__Material shown__
* * *
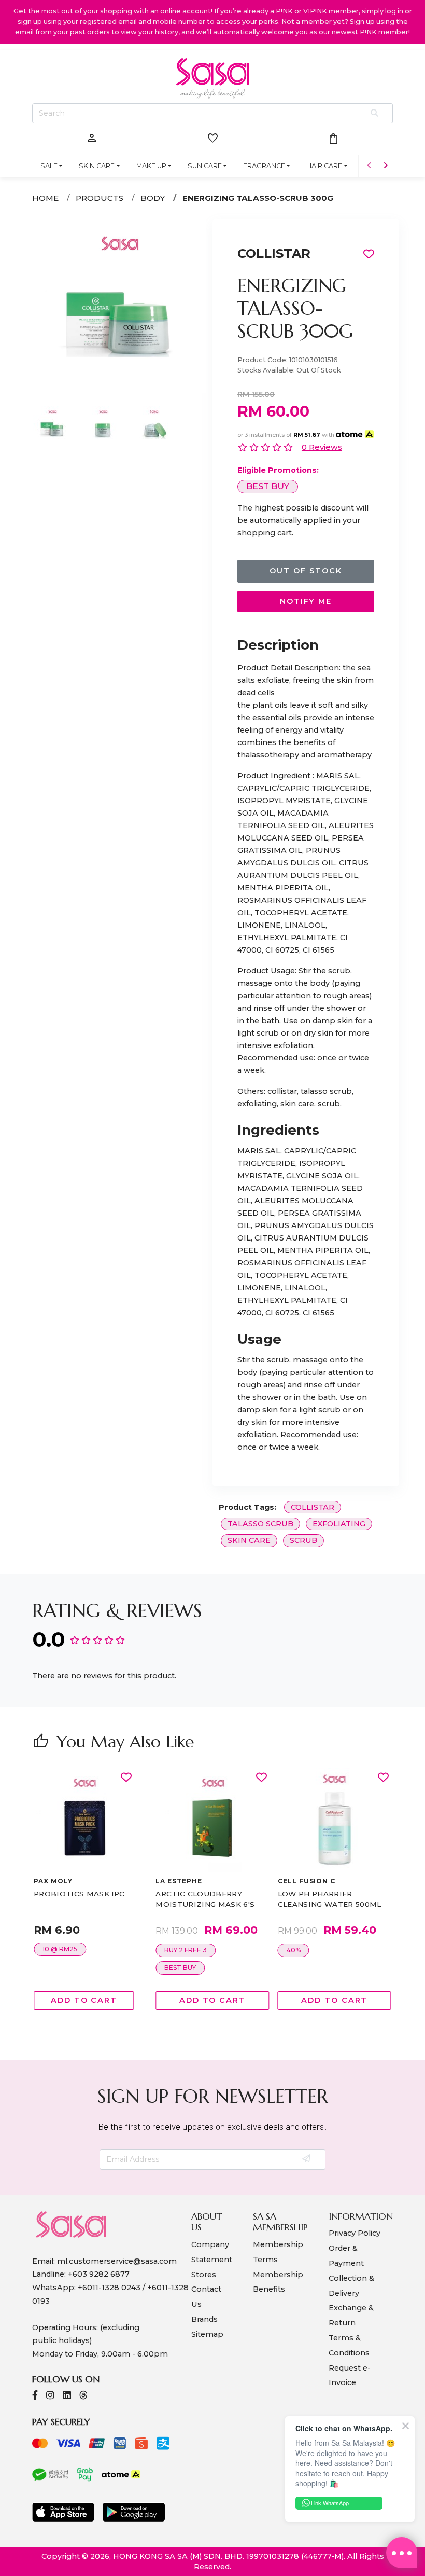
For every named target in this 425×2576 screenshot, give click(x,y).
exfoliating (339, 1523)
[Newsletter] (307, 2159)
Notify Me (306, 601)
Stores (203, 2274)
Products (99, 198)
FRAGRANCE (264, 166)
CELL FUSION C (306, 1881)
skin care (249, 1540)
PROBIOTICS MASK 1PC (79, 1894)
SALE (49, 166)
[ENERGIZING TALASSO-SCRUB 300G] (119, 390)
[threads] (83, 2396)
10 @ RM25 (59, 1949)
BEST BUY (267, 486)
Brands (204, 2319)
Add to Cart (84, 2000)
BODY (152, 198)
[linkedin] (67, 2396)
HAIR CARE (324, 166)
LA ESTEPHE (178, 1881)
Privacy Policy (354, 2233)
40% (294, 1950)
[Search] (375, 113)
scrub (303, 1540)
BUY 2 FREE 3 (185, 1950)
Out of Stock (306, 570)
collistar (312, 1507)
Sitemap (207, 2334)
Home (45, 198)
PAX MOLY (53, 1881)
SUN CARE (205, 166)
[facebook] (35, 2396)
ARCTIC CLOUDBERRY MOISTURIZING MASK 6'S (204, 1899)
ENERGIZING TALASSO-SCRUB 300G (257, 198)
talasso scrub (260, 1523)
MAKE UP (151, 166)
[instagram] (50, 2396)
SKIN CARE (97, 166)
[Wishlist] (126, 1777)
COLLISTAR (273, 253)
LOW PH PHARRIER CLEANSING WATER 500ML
* * *
__Goal of the exercise__
Print precisely the lines from the one with "skin care (249, 1540)" through the end of the data above, adding nothing.

__Problem solution__
skin care (249, 1540)
PROBIOTICS MASK 1PC (79, 1894)
SALE (49, 166)
[ENERGIZING TALASSO-SCRUB 300G] (119, 390)
[threads] (83, 2396)
10 @ RM25 (59, 1949)
BEST BUY (267, 486)
Brands (204, 2319)
Add to Cart (84, 2000)
BODY (152, 198)
[linkedin] (67, 2396)
HAIR CARE (324, 166)
LA ESTEPHE (178, 1881)
Privacy Policy (354, 2233)
40% (294, 1950)
[Search] (375, 113)
scrub (303, 1540)
BUY 2 FREE 3 (185, 1950)
Out of Stock (306, 570)
collistar (312, 1507)
Sitemap (207, 2334)
Home (45, 198)
PAX MOLY (53, 1881)
SUN CARE (205, 166)
[facebook] (35, 2396)
ARCTIC CLOUDBERRY MOISTURIZING MASK 6'S (204, 1899)
ENERGIZING TALASSO-SCRUB 300G (257, 198)
talasso scrub (260, 1523)
MAKE UP (151, 166)
[instagram] (50, 2396)
SKIN CARE (97, 166)
[Wishlist] (126, 1777)
COLLISTAR (273, 253)
LOW PH PHARRIER CLEANSING WATER 500ML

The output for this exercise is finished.